## Exercise details
Repeat exactly the lines from the first line of the records through the line containing "KPI promotion (93, 535)", and nothing more.

## Provided records
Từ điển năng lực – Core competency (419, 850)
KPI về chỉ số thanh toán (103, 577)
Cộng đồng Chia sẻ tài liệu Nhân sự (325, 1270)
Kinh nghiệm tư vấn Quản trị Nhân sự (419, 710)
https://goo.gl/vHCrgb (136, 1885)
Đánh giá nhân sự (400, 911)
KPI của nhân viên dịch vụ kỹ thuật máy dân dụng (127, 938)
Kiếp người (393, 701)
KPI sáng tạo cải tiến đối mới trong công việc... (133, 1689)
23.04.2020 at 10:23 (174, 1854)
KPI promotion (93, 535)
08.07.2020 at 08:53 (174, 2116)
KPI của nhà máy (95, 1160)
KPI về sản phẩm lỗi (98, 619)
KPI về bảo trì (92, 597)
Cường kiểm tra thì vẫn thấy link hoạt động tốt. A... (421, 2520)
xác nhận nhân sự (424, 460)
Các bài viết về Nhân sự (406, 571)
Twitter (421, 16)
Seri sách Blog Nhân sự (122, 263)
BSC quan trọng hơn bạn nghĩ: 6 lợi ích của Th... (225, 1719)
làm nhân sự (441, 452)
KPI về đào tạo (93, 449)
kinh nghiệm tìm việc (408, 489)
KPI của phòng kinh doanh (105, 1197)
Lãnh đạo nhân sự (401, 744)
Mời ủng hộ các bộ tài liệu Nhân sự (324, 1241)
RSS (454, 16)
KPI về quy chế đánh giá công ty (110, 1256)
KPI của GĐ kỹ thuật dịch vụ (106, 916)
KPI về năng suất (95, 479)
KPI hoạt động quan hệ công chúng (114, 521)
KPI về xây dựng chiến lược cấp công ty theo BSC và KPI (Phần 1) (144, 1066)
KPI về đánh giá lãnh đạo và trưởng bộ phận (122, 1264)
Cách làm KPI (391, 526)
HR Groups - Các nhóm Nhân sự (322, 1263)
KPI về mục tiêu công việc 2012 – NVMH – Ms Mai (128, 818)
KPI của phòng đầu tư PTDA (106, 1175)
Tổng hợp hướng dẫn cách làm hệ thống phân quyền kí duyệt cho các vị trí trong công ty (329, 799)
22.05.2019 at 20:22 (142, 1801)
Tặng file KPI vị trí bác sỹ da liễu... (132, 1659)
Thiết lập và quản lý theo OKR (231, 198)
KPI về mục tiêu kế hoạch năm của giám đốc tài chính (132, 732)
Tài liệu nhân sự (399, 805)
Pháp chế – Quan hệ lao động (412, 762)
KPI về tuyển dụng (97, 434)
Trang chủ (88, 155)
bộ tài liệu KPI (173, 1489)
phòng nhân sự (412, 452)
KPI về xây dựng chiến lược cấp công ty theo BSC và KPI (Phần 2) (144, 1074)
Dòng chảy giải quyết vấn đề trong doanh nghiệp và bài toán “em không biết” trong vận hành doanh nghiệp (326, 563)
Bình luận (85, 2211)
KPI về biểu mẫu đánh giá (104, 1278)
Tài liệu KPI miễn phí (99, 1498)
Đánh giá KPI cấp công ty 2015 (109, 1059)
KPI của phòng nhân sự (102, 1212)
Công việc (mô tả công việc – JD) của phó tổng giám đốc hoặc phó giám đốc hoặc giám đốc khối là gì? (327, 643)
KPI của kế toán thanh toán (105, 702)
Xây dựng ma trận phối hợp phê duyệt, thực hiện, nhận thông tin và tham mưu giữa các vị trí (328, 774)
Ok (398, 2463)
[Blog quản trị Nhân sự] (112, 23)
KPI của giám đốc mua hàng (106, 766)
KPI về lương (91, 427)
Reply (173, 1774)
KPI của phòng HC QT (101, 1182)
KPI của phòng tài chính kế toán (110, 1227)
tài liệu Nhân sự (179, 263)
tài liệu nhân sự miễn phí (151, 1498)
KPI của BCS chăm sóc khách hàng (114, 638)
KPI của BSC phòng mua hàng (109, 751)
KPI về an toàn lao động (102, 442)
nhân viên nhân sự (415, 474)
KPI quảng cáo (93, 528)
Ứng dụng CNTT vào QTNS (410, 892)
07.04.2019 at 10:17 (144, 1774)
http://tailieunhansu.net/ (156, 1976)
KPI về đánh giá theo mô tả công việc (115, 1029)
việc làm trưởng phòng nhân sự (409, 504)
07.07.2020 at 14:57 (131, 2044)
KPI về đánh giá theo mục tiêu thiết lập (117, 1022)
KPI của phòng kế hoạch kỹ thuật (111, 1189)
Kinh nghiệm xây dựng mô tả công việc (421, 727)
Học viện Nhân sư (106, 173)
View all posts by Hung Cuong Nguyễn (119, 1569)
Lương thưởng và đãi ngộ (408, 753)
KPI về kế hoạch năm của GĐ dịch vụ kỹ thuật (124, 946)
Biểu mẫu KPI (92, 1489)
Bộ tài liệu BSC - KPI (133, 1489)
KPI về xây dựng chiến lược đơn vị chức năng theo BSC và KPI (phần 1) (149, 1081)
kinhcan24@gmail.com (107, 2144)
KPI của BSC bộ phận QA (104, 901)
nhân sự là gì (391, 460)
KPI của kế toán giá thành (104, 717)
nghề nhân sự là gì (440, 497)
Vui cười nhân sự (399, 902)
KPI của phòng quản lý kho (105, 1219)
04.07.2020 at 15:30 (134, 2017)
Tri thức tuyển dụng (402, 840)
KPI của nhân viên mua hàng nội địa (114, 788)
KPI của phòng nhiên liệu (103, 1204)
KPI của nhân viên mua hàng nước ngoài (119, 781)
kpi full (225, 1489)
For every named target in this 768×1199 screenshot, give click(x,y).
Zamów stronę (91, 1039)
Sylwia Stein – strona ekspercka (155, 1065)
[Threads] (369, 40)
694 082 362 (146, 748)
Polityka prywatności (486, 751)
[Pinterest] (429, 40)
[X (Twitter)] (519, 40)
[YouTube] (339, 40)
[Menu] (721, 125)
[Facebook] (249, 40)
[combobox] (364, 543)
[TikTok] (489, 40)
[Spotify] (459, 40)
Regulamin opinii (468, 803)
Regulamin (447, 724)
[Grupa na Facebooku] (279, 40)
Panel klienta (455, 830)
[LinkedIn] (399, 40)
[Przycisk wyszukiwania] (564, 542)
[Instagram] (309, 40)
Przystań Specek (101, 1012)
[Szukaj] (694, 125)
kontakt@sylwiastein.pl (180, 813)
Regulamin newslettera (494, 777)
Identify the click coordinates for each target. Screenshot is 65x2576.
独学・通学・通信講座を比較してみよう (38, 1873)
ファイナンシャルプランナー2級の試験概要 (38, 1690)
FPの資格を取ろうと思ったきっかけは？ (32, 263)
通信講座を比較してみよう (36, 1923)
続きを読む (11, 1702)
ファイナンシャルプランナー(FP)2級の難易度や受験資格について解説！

## Answer to this task
Từ điển năng lực – Core competency (419, 850)
KPI về chỉ số thanh toán (103, 577)
Cộng đồng Chia sẻ tài liệu Nhân sự (325, 1270)
Kinh nghiệm tư vấn Quản trị Nhân sự (419, 710)
https://goo.gl/vHCrgb (136, 1885)
Đánh giá nhân sự (400, 911)
KPI của nhân viên dịch vụ kỹ thuật máy dân dụng (127, 938)
Kiếp người (393, 701)
KPI sáng tạo cải tiến đối mới trong công việc... (133, 1689)
23.04.2020 at 10:23 (174, 1854)
KPI promotion (93, 535)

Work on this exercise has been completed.